The result: a farmer growing coconuts for 30 years can have no reliable way to predict what his harvest will be worth when it comes in. No contract. No guaranteed price. No quality premium for his best coconuts. He is, in effect, a price-taker with no power to become a price-setter.
India produces approximately 21 billion coconuts annually. Of these, less than 12% are processed into value-added consumer products domestically. The rest are sold as raw commodity — copra, raw coconut, or shell — at margins that leave very little for the farmer.

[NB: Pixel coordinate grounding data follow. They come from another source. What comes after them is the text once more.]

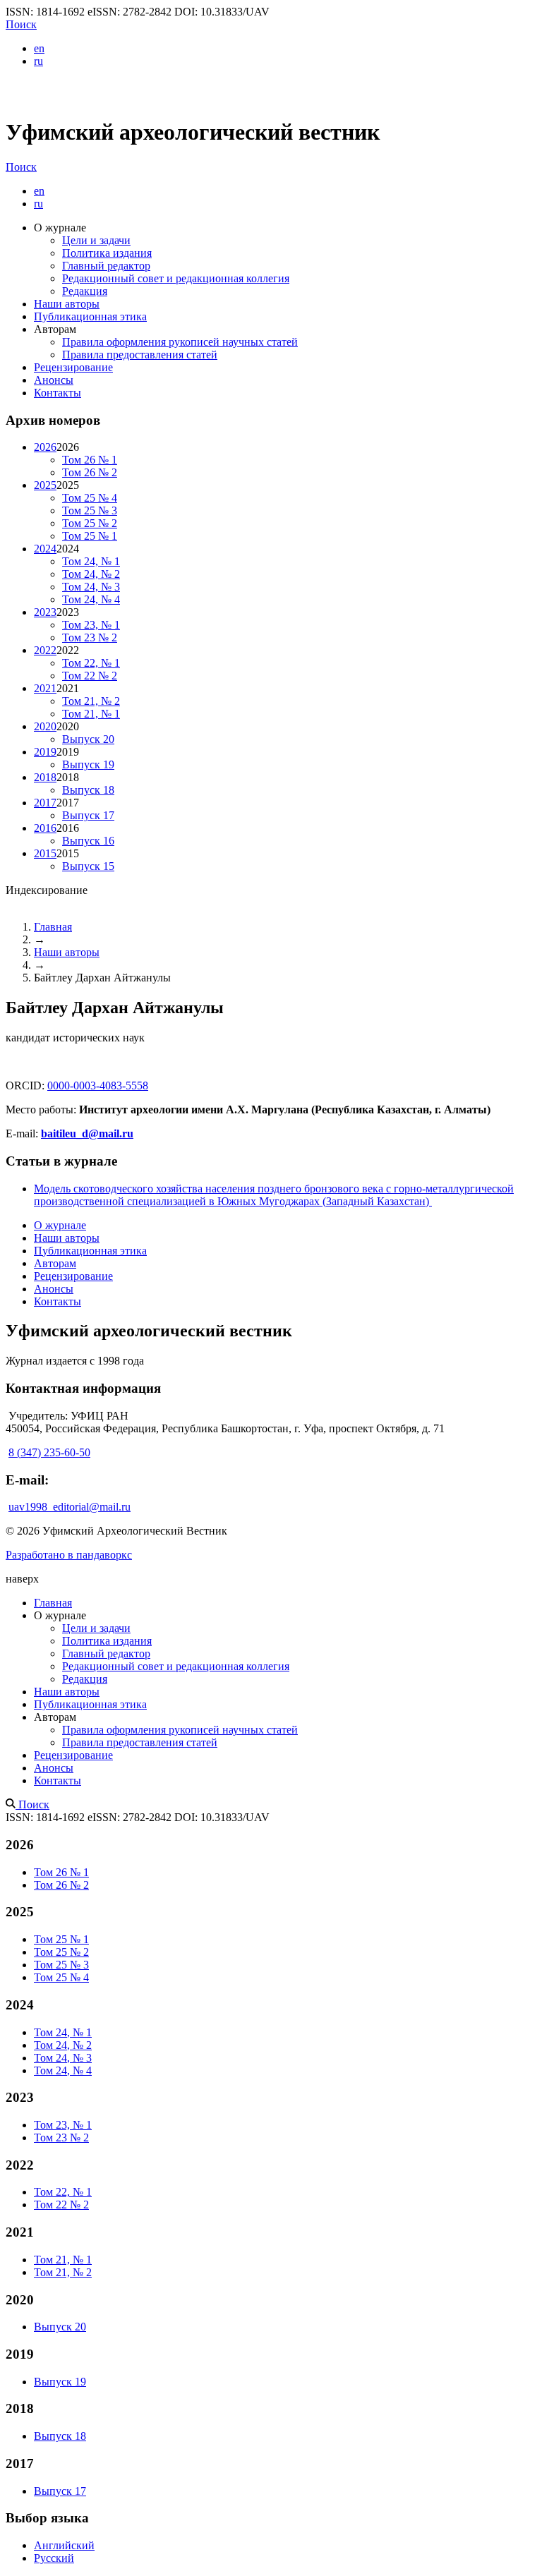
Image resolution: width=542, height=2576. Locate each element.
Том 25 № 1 (89, 536)
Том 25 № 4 (89, 498)
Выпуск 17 (88, 815)
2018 (45, 777)
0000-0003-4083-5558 (97, 1086)
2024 (45, 549)
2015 (45, 853)
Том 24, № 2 (91, 574)
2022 (45, 650)
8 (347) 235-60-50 (49, 1452)
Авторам (55, 1263)
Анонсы (53, 380)
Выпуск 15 (88, 866)
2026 (45, 447)
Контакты (57, 393)
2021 (45, 688)
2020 (45, 726)
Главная (53, 927)
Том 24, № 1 (91, 561)
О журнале (60, 1225)
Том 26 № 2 (89, 472)
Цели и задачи (96, 240)
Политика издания (107, 253)
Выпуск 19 (88, 764)
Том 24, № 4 (91, 599)
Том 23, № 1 (91, 625)
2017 (45, 803)
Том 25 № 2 (89, 523)
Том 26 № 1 (89, 460)
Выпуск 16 (88, 841)
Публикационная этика (90, 316)
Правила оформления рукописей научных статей (180, 342)
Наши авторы (67, 304)
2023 (45, 612)
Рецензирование (73, 367)
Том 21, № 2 (91, 701)
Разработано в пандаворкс (69, 1555)
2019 (45, 752)
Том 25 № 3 (89, 510)
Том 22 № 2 (89, 676)
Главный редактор (106, 266)
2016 (45, 828)
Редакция (84, 291)
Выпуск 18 (88, 790)
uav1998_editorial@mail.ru (69, 1507)
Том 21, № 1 (91, 714)
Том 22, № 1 (91, 663)
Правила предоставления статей (139, 355)
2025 (45, 485)
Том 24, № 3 (91, 587)
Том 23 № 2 (89, 637)
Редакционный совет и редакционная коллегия (175, 278)
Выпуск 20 (88, 739)
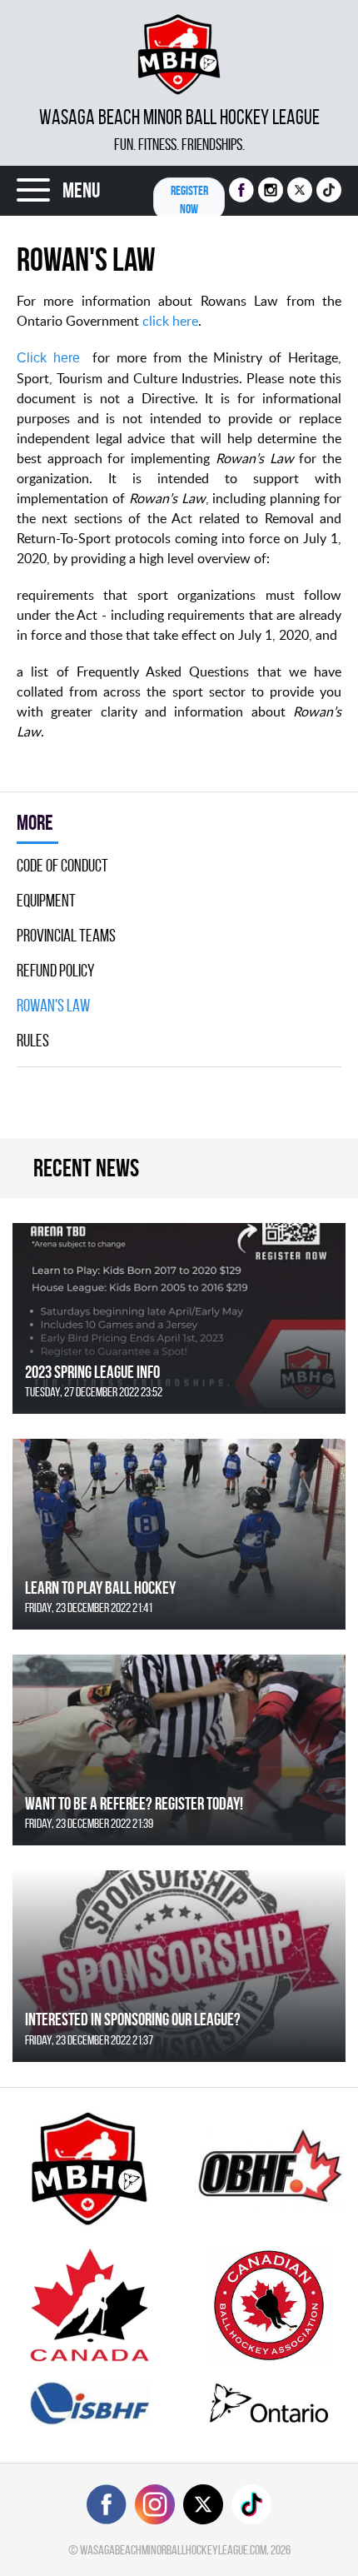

The Opportunity No One Has Captured
What makes India's coconut industry different from its global competitors — the Philippines, Indonesia, Sri Lanka — is that India has an enormous domestic consumer market that remains largely underserved by quality coconut products. The Philippines exports aggressively. Indonesia has built integrated processing at scale. But India, despite being the largest producer, still imports certain categories of premium coconut-derived ingredients from these same countries.
This is not a supply problem. India has the trees, the land, and the labour. It is an infrastructure problem — specifically, the absence of a vertically integrated model that connects contracted farms to certified processing to organised retail distribution.
What "Unorganised" Actually Means in Practice
When we say the coconut industry is "largely unorganised," here's what that looks like on the ground:
- No farm contracts: Fewer than 3% of India's coconut farmers operate under any formal purchase agreement.
- Fragmented processing: Most oil extraction happens in small, often uncertified mills with inconsistent quality control and no traceability.
- Multi-layered intermediaries: Between the farmer and the consumer, there can be four to six intermediary layers — each taking a margin that erodes the value available to both producer and consumer.
- No quality differentiation: A farmer who produces premium fresh coconuts gets the same price as one who produces low-grade copra. There is no system to reward quality.
- Limited cold chain: Fresh coconut degrades quickly. Without cold chain infrastructure, even high-quality produce loses value within days of harvest.
What Changes This
The model that changes this is vertical integration — building infrastructure that spans the supply chain from contracted farm to retail shelf. This is not a new idea in agriculture. It has been executed at scale in dairy (Amul), poultry (Suguna), and tea (Tata). The coconut sector is waiting for its version of the same transformation.
The building blocks are: long-term farm contracts that give farmers price certainty; certified processing facilities that can guarantee quality and traceability; and a multi-channel distribution network that can place premium products at scale across both modern and traditional retail.
Our Green Root Programme is designed to do exactly this — contracting coconut farms across South India for 3–5 year periods, guaranteeing annual payments regardless of yield, and using that contracted supply to feed our consumer brands (OKO Wholefoods, Pure by Adobha) and our commodity export pipeline. 600 trees today. 60,000 trees by 2030.
What Investors Are Missing
The coconut sector has historically been treated as a commodity play — low margins, weather-dependent, difficult to scale. This framing misses the real opportunity. The value is not in growing coconuts. The value is in owning the supply chain infrastructure that sits between the farm and the consumer — the contracts, the certifications, the distribution relationships, and the brand equity built on top of it all.
India's organised food sector has consistently rewarded companies that build this kind of infrastructure before their competitors. The coconut sector is early. The companies that build the infrastructure now will be very difficult to displace later.
A $3 billion sector with no dominant organised player. That is the opportunity.
The fragmentation that makes India's coconut industry inefficient today is precisely what makes it attractive for infrastructure investment. The company that contracts the farms, certifies the processing, and owns the distribution channel will have a durable competitive position in a sector that feeds billions of people worldwide.